3. Know What You Want

Having an attainable and specific marketing goal will help you achieve the results you desire. Begin with the end in mind by setting some goals for your practice. This step determines the marketing path you will take, how much preparation will be needed, and how hard you will have to work to achieve it. All owners have different wants, and there is no “one size fits all” goal or aspiration for everyone. Some want to be comfortable, while others desire to build empires and be on the cover of Fortune, or maybe featured in Impact magazine! Neither ambition is right or wrong, as long as it aligns with what you want. Write out in detail the specifics of your practice goal: large or small, quantitative or qualitative. Writing and posting your goal aligns wants with actions and puts you in control of leading your practice destiny.

4. Know The Costs

Marketing costs money but costs you more if you do it poorly. View marketing as a return on investment (ROI), and you will feel a shift in your marketing confidence. A $500 doctor’s lunch netting one new patient is a good return. One patient reactivated from phone calls to past patients is a great return. But one patient referred by a current patient is a phenomenal return! The least stressful marketing is something you spend the least time or effort on that generates the greatest number of new patients. For reference, it is recommended that your marketing budget should be 7%–8% gross revenue.3

5. Know How You Are Going To Do It

It helps if you have a road map. There will be a lot of moving parts when installing a fully developed marketing system into your practice, so start small, start easy, and take one step at a time.

**STUDY MATERIAL**
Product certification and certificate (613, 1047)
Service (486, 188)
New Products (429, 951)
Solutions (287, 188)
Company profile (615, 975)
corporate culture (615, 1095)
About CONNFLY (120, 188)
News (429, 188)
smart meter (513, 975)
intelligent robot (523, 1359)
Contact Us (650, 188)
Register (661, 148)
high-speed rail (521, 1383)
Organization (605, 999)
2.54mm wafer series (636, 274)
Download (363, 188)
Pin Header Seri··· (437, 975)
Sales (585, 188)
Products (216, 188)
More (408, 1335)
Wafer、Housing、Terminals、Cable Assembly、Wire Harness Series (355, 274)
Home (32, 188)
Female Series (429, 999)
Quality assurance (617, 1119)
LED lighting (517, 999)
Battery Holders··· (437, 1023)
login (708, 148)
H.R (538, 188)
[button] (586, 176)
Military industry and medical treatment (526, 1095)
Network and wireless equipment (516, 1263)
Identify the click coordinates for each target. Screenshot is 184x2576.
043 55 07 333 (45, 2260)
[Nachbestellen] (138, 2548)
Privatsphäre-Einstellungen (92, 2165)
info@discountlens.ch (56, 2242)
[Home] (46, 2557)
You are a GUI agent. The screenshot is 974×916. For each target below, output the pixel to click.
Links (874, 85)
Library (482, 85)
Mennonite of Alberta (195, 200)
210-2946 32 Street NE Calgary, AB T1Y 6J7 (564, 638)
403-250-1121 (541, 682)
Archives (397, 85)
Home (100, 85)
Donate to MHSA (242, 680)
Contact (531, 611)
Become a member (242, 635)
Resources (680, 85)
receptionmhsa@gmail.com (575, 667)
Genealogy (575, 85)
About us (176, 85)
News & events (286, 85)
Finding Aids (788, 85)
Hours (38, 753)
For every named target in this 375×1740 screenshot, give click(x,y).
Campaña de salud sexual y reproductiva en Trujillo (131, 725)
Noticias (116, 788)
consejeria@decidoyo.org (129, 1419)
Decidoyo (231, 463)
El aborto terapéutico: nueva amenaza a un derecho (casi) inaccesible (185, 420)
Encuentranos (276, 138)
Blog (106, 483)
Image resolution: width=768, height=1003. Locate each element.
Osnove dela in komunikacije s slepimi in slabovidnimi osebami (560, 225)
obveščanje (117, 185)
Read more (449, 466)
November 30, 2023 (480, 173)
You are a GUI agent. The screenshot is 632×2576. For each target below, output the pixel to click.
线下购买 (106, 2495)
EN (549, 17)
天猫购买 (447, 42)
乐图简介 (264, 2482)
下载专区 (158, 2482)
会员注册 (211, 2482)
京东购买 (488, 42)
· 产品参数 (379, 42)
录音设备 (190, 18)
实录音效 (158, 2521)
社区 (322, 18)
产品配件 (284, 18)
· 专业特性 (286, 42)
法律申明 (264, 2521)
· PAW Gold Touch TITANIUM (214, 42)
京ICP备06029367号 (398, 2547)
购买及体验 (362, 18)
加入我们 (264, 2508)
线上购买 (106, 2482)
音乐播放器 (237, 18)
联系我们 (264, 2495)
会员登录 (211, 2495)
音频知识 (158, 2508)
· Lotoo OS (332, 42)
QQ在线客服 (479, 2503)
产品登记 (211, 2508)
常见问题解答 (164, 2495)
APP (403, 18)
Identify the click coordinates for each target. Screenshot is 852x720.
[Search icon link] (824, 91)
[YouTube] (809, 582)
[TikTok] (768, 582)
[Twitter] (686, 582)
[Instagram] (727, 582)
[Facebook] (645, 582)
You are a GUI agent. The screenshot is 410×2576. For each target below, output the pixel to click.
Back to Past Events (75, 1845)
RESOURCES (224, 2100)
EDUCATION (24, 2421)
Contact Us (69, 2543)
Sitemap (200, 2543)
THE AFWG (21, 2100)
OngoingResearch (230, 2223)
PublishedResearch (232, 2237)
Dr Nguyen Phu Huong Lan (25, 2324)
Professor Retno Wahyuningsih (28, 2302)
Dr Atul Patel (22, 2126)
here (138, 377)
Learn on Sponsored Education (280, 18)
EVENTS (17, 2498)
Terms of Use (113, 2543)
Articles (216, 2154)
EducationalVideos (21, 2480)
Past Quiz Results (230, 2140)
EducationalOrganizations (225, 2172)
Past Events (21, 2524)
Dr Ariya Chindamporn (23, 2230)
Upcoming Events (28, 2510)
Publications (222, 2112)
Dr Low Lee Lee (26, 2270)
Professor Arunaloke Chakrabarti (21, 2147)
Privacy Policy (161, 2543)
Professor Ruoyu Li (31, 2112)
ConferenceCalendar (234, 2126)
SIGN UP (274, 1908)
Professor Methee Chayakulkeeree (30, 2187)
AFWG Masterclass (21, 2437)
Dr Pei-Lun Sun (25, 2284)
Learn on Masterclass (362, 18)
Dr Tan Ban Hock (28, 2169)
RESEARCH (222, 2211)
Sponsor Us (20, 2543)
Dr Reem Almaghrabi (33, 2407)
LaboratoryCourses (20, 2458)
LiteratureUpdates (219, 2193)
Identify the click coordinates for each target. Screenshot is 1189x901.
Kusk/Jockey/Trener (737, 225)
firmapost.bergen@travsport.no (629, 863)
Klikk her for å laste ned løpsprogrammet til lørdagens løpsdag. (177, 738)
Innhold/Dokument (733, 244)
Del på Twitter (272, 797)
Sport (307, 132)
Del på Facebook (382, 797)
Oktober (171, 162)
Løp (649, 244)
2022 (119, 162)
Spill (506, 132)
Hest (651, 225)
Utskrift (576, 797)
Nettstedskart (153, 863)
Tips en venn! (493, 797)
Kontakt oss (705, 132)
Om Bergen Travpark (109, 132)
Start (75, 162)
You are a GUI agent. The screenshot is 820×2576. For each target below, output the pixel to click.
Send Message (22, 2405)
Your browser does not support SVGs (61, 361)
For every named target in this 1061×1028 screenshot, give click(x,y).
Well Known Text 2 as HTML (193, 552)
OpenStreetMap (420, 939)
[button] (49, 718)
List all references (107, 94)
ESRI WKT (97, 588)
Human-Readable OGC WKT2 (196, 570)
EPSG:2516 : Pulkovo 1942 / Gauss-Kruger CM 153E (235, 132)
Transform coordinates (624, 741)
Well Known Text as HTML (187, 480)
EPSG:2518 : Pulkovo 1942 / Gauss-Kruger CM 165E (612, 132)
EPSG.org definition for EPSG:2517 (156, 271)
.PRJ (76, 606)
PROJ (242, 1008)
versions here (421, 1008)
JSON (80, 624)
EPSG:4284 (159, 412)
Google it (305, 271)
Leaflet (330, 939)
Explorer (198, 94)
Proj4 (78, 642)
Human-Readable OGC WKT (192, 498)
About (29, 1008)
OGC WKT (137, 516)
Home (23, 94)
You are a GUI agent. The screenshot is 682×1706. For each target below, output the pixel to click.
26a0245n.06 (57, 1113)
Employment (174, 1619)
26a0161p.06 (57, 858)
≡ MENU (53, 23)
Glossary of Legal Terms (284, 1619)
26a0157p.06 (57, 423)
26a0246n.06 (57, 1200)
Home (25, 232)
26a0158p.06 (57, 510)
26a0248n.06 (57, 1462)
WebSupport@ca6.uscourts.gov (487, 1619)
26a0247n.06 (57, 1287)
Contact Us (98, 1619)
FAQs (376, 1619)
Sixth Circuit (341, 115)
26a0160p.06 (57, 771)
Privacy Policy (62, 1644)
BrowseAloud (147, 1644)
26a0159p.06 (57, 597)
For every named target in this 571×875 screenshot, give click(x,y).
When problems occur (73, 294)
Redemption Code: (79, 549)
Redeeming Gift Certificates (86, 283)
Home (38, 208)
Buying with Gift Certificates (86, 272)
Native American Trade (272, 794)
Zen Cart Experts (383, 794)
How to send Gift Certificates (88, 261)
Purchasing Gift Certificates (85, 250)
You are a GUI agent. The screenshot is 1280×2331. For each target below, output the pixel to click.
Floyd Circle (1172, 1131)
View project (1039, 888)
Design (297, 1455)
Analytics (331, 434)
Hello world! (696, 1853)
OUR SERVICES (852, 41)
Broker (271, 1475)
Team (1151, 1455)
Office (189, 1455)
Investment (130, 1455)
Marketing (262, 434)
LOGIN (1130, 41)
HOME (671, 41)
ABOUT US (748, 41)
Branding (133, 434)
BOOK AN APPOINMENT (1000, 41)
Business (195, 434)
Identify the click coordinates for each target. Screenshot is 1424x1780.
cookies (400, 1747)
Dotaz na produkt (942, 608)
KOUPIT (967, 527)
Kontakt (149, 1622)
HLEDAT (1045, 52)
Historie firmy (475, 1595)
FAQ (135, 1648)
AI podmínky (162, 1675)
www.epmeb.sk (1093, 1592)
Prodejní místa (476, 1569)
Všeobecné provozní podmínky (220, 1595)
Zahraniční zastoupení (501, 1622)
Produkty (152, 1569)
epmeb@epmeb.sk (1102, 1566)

**WHAT YOU NEED TO DO**
(a) Translate this sentence from the marketing passage into Spanish: "Marketing costs money but costs you more if you do it poorly."
(b) Copy everything in the marketing passage from "5. Know How" down to "step at a time.".
(c) In the marketing passage, what kind of return is one patient referred by a current patient called?
You can do this work without the records.

**ANSWER LIST**
(a) El marketing cuesta dinero, pero te cuesta más si lo haces mal.

(b)
5. Know How You Are Going To Do It

It helps if you have a road map. There will be a lot of moving parts when installing a fully developed marketing system into your practice, so start small, start easy, and take one step at a time.

(c) A phenomenal return.